As __get_user_pages() will currently do a new VMA lookup either way, let
it do the VMA handling in a different way, controlled by a new
FOLL_MADV_POPULATE flag, effectively moving these checks from
madvise_populate() + faultin_page_range() in there.
With this change, Darricks reproducer properly fails with -EFAULT, as
documented for MADV_POPULATE_READ / MADV_POPULATE_WRITE.
[1] https://lore.kernel.org/all/20240313171936.GN1927156@frogsfrogsfrogs/
Link: https://lkml.kernel.org/r/20240314161300.382526-1-david@redhat.com
Link: https://lkml.kernel.org/r/20240314161300.382526-2-david@redhat.com
Fixes: 4ca9b3859dac ("mm/madvise: introduce MADV_POPULATE_(READ|WRITE) to prefault page tables")

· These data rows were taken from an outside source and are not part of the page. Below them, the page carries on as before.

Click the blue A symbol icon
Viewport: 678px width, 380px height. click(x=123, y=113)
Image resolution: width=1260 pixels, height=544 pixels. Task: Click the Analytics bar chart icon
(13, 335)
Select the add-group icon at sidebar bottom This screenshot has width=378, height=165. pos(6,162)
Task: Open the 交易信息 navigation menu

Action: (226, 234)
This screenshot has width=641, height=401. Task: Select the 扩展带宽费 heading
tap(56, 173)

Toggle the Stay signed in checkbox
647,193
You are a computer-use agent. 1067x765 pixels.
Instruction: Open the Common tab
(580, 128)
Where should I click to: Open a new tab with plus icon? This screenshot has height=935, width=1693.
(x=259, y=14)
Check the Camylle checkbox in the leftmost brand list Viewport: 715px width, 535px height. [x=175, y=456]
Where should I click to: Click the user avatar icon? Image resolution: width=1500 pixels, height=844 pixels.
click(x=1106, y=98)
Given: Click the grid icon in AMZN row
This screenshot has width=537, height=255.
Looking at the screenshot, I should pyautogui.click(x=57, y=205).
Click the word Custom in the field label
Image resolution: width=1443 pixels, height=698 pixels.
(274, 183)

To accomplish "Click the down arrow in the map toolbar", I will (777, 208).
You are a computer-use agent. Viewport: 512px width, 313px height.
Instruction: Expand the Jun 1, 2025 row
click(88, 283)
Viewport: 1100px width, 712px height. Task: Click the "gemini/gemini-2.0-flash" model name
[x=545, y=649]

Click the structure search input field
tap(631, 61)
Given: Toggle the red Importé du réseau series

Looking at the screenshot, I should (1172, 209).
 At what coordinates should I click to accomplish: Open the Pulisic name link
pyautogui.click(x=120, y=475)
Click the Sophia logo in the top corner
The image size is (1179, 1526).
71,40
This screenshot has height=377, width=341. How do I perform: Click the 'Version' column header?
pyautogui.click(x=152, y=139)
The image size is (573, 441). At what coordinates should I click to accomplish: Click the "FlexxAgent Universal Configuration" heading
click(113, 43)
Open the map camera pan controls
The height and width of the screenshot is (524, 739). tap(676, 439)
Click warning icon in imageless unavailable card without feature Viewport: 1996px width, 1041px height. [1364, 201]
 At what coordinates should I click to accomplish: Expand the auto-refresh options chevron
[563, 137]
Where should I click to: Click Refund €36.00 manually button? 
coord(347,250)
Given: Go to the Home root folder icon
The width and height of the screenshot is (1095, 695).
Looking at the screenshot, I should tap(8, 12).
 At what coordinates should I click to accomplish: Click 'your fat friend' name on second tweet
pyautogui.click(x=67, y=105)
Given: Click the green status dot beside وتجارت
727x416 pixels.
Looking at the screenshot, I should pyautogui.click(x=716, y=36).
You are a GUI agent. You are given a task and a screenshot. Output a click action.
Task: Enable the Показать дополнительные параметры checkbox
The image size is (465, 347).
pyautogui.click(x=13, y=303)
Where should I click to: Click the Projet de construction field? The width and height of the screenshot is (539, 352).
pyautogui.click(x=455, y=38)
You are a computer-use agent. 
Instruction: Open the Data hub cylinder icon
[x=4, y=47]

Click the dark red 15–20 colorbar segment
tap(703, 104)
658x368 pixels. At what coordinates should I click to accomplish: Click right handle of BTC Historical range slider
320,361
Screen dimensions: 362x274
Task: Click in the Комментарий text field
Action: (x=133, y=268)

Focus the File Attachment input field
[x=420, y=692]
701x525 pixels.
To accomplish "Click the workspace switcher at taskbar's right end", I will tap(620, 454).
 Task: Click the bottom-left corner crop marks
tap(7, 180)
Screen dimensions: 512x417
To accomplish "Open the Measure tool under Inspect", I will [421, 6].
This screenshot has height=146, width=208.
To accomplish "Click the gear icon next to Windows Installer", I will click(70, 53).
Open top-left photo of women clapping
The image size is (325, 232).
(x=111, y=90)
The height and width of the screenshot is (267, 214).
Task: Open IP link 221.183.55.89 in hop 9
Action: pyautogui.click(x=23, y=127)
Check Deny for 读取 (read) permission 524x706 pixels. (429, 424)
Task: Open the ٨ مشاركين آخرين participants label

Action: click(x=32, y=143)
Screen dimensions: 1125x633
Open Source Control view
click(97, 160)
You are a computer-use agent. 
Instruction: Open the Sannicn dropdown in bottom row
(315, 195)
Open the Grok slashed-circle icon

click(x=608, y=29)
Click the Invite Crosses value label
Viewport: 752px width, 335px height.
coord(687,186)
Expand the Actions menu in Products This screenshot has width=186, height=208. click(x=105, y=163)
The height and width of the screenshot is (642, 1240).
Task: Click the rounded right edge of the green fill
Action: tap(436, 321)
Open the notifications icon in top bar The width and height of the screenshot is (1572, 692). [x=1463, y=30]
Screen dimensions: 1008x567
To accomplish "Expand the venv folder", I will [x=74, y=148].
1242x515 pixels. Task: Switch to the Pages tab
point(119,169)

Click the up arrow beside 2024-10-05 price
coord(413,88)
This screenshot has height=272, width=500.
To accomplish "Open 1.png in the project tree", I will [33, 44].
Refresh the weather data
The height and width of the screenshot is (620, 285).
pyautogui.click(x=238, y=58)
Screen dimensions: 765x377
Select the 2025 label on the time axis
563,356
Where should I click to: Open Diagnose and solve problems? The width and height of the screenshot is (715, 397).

Signed-off-by: David Hildenbrand <david(a)redhat.com>
Reported-by: Darrick J. Wong <djwong(a)kernel.org>
Closes: https://lore.kernel.org/all/20240311223815.GW1927156@frogsfrogsfrogs/
Cc: Darrick J. Wong <djwong(a)kernel.org>
Cc: Hugh Dickins <hughd(a)google.com>
Cc: Jason Gunthorpe <jgg(a)nvidia.com>
Cc: John Hubbard <jhubbard(a)nvidia.com>
Cc: <stable(a)vger.kernel.org>
Signed-off-by: Andrew Morton <akpm(a)linux-foundation.org>
diff --git a/mm/gup.c b/mm/gup.c
index af8edadc05d1..1611e73b1121 100644
--- a/mm/gup.c
+++ b/mm/gup.c
@@ -1206,6 +1206,22 @@ static long __get_user_pages(struct mm_struct *mm,
/* first iteration or cross vma bound */
if (!vma || start >= vma->vm_end) {
+ /*
+ * MADV_POPULATE_(READ|WRITE) wants to handle VMA
+ * lookups+error reporting differently.
+ */
+ if (gup_flags & FOLL_MADV_POPULATE) {
+ vma = vma_lookup(mm, start);
+ if (!vma) {
+ ret = -ENOMEM;
+ goto out;
+ }
+ if (check_vma_flags(vma, gup_flags)) {
+ ret = -EINVAL;
+ goto out;
+ }
+ goto retry;
+ }
vma = gup_vma_lookup(mm, start);
if (!vma && in_gate_area(mm, start)) {
ret = get_gate_page(mm, start & PAGE_MASK,
@@ -1685,35 +1701,35 @@ long populate_vma_page_range(struct vm_area_struct *vma,
}
/*
- * faultin_vma_page_range() - populate (prefault) page tables inside the
- * given VMA range readable/writable
+ * faultin_page_range() - populate (prefault) page tables inside the
+ * given range readable/writable
*
* This takes care of mlocking the pages, too, if VM_LOCKED is set.
*
- * @vma: target vma
+ * @mm: the mm to populate page tables in
* @start: start address
* @end: end address
* @write: whether to prefault readable or writable
* @locked: whether the mmap_lock is still held
*
- * Returns either number of processed pages in the vma, or a negative error
- * code on error (see __get_user_pages()).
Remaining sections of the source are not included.